See the existing examples:

  • The class com.code42.jenkins.pipelinekt.internal.step.Sh is a good example of a simple step - it is a data class that can serialize itself to groovy
  • com.code42.jenkins.pipelinekt.internal.step.WithCredentials is a simple example of a nested step

Adding complex functionality

The library also allows you to implement complex steps that may take in configuration.

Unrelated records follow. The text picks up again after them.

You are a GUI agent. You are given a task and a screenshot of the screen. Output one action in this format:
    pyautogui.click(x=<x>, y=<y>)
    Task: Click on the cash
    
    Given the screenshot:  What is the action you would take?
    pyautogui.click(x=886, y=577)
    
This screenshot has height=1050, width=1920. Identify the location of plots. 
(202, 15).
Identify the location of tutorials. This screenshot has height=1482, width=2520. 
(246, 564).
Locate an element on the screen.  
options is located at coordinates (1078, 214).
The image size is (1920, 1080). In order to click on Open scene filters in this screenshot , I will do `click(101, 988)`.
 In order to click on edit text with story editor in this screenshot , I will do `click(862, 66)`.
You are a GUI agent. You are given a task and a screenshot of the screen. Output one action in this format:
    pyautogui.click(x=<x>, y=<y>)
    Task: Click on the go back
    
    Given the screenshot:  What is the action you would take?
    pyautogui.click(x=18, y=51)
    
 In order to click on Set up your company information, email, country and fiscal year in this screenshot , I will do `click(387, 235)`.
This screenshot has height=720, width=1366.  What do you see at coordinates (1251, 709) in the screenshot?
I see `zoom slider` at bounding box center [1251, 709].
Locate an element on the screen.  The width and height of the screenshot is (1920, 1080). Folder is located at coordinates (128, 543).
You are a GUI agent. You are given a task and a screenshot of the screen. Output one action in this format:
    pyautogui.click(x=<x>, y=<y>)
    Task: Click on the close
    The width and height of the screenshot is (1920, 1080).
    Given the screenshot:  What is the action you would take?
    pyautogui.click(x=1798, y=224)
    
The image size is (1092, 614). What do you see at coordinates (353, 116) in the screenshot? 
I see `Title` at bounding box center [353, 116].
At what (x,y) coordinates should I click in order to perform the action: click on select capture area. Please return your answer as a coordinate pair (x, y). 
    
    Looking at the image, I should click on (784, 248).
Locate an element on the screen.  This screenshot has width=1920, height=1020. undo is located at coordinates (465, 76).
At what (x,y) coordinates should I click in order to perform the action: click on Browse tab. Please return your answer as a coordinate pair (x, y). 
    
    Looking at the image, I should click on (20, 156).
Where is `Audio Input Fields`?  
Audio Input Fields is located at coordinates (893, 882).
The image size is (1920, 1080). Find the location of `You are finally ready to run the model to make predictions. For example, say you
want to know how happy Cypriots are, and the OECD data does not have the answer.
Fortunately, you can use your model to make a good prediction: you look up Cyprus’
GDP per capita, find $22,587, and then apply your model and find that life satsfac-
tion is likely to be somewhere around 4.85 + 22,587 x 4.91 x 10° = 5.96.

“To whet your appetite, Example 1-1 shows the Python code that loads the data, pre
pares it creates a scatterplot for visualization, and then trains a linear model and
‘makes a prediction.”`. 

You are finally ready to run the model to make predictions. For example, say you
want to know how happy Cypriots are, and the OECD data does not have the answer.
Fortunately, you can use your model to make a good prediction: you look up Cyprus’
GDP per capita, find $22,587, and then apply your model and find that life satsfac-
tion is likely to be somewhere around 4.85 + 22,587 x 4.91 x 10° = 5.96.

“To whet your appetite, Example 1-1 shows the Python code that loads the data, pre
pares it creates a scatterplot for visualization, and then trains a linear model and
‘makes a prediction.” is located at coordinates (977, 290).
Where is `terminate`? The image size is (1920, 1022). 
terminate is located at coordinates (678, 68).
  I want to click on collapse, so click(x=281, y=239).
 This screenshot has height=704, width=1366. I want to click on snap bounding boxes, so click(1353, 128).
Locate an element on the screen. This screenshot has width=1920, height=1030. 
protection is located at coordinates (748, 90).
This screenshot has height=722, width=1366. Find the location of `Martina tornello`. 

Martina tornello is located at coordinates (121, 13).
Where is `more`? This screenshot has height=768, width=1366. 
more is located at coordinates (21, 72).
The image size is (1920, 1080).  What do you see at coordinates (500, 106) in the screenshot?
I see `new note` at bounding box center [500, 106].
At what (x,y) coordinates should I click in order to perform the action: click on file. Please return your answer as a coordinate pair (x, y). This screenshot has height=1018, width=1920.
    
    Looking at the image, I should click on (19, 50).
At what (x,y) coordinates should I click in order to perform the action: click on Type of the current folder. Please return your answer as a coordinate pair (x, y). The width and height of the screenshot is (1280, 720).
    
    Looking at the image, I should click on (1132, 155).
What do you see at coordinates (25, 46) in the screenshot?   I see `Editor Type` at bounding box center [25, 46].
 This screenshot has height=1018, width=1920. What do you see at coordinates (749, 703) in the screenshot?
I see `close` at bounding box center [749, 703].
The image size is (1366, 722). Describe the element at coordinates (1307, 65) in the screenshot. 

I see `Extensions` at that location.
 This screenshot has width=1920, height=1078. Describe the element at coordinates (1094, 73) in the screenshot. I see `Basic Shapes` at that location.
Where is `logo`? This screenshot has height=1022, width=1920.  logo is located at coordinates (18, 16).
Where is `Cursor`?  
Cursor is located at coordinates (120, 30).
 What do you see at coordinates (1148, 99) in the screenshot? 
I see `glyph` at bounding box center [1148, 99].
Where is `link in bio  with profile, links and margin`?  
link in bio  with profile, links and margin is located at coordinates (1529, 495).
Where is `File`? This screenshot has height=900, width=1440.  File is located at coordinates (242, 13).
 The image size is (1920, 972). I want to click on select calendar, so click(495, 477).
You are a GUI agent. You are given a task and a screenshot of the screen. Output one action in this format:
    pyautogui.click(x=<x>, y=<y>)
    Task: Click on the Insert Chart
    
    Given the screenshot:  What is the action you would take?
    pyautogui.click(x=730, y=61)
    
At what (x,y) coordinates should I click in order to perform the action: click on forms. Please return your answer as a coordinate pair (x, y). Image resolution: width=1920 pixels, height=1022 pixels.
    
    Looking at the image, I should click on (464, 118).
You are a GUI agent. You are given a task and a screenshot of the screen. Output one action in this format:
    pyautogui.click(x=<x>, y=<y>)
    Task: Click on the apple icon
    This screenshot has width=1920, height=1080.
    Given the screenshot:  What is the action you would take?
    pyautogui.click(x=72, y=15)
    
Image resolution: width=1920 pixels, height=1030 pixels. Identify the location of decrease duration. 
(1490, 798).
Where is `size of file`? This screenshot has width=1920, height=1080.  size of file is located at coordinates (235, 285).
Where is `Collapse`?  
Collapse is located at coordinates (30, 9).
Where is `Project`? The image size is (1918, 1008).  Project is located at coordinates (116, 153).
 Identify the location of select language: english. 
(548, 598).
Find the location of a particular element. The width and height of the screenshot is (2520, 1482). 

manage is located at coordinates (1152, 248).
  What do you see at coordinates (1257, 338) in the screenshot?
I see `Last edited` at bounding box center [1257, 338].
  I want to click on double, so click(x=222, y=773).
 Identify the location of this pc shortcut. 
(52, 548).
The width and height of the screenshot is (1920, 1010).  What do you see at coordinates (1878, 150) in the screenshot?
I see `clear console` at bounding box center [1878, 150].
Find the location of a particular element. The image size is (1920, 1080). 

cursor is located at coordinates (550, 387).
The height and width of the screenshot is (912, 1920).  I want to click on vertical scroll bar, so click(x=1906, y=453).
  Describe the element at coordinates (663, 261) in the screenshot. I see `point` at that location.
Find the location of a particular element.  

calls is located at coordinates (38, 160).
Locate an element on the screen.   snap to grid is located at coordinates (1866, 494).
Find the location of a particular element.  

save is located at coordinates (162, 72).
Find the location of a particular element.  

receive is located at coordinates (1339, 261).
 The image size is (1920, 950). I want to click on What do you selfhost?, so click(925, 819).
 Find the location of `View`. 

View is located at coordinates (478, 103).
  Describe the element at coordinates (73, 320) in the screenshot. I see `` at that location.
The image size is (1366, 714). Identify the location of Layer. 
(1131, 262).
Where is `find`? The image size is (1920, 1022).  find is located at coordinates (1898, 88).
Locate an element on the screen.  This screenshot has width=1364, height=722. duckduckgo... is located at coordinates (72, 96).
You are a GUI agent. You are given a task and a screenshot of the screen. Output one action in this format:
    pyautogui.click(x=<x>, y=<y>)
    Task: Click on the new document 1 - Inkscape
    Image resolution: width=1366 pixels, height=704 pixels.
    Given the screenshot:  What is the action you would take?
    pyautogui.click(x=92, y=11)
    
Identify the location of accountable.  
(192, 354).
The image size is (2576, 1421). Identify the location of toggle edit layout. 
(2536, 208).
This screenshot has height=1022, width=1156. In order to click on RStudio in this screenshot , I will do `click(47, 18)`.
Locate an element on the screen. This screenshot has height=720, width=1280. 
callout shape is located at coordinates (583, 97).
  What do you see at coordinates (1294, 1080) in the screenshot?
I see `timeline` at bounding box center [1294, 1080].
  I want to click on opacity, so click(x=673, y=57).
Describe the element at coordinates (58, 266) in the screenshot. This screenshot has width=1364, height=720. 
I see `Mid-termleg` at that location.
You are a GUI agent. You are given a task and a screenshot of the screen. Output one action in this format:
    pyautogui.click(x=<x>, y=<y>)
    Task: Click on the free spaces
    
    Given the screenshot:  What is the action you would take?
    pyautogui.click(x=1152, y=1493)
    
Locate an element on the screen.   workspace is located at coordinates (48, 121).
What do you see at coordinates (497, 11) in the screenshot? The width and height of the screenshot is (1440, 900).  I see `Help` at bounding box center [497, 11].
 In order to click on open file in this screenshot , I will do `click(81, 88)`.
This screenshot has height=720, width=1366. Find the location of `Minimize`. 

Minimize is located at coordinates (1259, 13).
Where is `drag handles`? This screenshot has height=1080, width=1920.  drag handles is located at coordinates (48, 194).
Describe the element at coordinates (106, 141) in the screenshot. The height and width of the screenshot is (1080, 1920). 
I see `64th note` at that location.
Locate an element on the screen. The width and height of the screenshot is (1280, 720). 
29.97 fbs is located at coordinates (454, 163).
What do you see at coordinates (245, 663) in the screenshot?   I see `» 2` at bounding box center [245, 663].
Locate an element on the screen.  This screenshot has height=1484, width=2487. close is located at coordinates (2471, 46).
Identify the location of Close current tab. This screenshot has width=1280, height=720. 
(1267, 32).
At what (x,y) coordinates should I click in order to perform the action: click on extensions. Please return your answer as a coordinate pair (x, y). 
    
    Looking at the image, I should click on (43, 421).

A good example of this is the gradle build dsl and the docker dsl

Lets take a look at part of the gradle build dsl:

data class GradleBuildDsl(
    val gradleCredentials: UsernamePassword? = null,
    val gradleUserProperty: String = "gradle.wrapperUser",
    val gradlePasswordProperty: String = "gradle.wrapperPassword"
) {
    ...
    fun DslContext<Step>.gradleCommand(command: String, additionalBuildArgs: Var.Literal.Str) =
            withEnv(
                mapOf("GRADLE_USER_HOME" to "${"WORKSPACE".environmentVar()}/.gradle-home-tmp",
                "JENKINS_NODE_COOKIE" to "dontKillMe")
            ) { artifactoryAuthenticated {
                sh(("./gradlew --stacktrace --build-cache " +
                        (gradleCredentials?.let { "-D$gradleUserProperty=\\\"\\\${${it.usernameVariable.value}}\\\" -D$gradlePasswordProperty=\\\"\\\${${it.passwordVariable.value}}\\\" " } ?: "") +
                        "$additionalBuildArgs $command").strDouble())
            } }
    ...

Gradle build defines a public method that is an extension method, but we can't call this method with just the dsl, however we can run this method inside of our dsk script if we wrap it with a call to gradleBuildDsl.run { ... }:

val gradle = GradleBuildDsl()
/**
 * Pipeline
 */
fun PipelineDsl.gradleBuildPipeline() =
        gradle.run {
            pipeline {
                stages {
                    stage("Build") {
                        steps {
                            gradleCommand("build $gradleArgs")
                        }
                    }
                    stage("Publish") {
                        steps {
                            gradleCommand("publish $gradleArgs")
                        }
                    }
                }
            }
        }

By wrapping the pipeline in gradle.run, the method gradleCommand is exposed on DslContext, which means that the gradleCommand method now behaves like a custom step.

This gives the benefit of being able to inject some configuration into the dsl, for gradle the configuration is a credentialsId and username/password properties. This prevents users from having to repeat the same rather verbose sh calls all over our pipelines and allows us to build pipelines where we can easily swap out credentials.